In the same way as in step 5, apply two coats of your main colour to the diamond-shaped area in the middle. Make sure that you allow plenty of drying time between coats to get the best finish. It's best to put two thinner coats on rather than slap a single thick coat to avoid the dreaded drips and runs!


Step 9 - Removing Masking Tape

It's finally time to take all that tape off! Go slowly, you don't want to fall at the last hurdle. Plus, it's the most satisfying step of all – savour it! If your tape's a little bit reluctant to part company with the wall, try the hairdryer trick we mentioned earlier. Gently does it, otherwise you'll get a ragged, uneven line, and you'll have to start all over again!


At Graham & Brown, we love geometric designs. They're fresh, they're contemporary, and they're such fun to include in any interior. That's why we have a huge selection of geometric wallpaper for every home, from those that take their inspiration from the Art Deco movement of the 1930s, through to 1950s retro chic and ultra-modern designs. If you're planning on adding a few little geometric wall paint flourishes of your own, you can really get inspired by our designs. Simply take what you've learned about geometric wall paint application above, grab a sketchbook, and get inspired. Here are a few suggestions to get you started.
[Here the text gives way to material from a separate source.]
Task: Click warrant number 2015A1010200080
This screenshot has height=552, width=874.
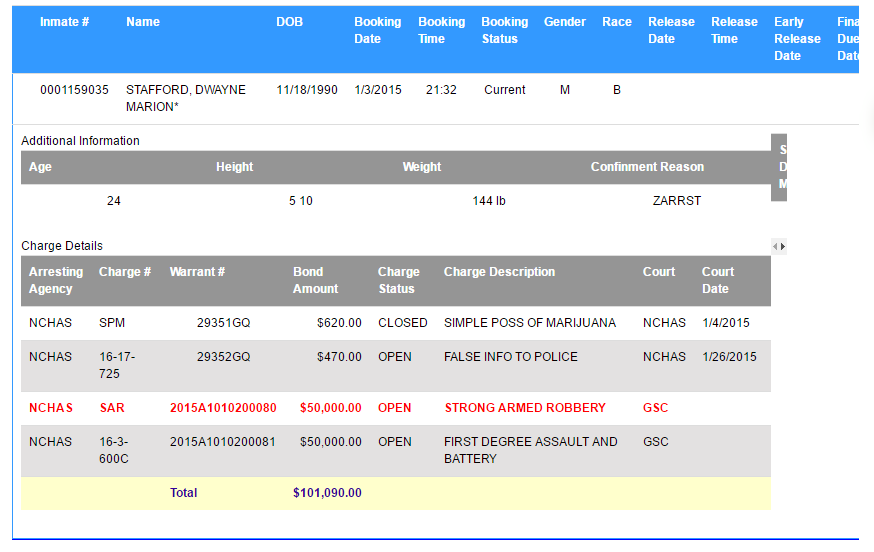Action: point(223,408)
Atelier Geo Slate Wallpaper

Atelier Geo Slate Wallpaper

This is a timeless geometric design that incorporates squares, obtuse rectangles, and triangles. Don't worry, it's not nearly as complicated as it sounds. You start with a square, divide it into quarters, and then divide each quarter into four rectangles. It's a striking and bold design that works well with almost any colour combination. Try it in gradients of teal, or go for a dusky pink through to a richer aubergine for real impact. For a more sophisticated and minimalist effect, go for greys, but remember to choose those that have a similar ‘hue' to them, so cool blue greys or warm greys with a hint of red.

Retro Denim Wallpaper

Retro Denim Wallpaper

Our Retro Denim wallpaper is gorgeously chic, and uses an inspired colour combination of denim blues with neutral browns to create a more curvaceous geometric shape with softer lines. This one may take a little more concentration to get the curves right, so our top tip is to create a thin card template so that you get each curve exactly right! This geometric paint wall pattern is perfect if you're going full vintage and works beautifully with really zingy colour combinations. Don't be afraid to add colours like orange or sunshine yellow to this pattern and really make it sing.

Palais Sage Wallpaper

Palais Sage Wallpaper

Not all geometric wall paint patterns have to be squares, rectangles or triangles. Geometric patterns can include ovals too, and this gorgeous Palais Sage wallpaper shows exactly what can be achieved with a simple repeat pattern. Again, this is one that we would recommend creating a template for, especially for those curves! It's then simply a matter of overlaying the pattern to get a more complex design. We think this one is well worth the effort, and makes a great bedroom geometric wall paint idea, particularly in softer greens or golds. However, this one works in almost any room, and because you can do it as a pinstripe geometric design, won't overpower a smaller room.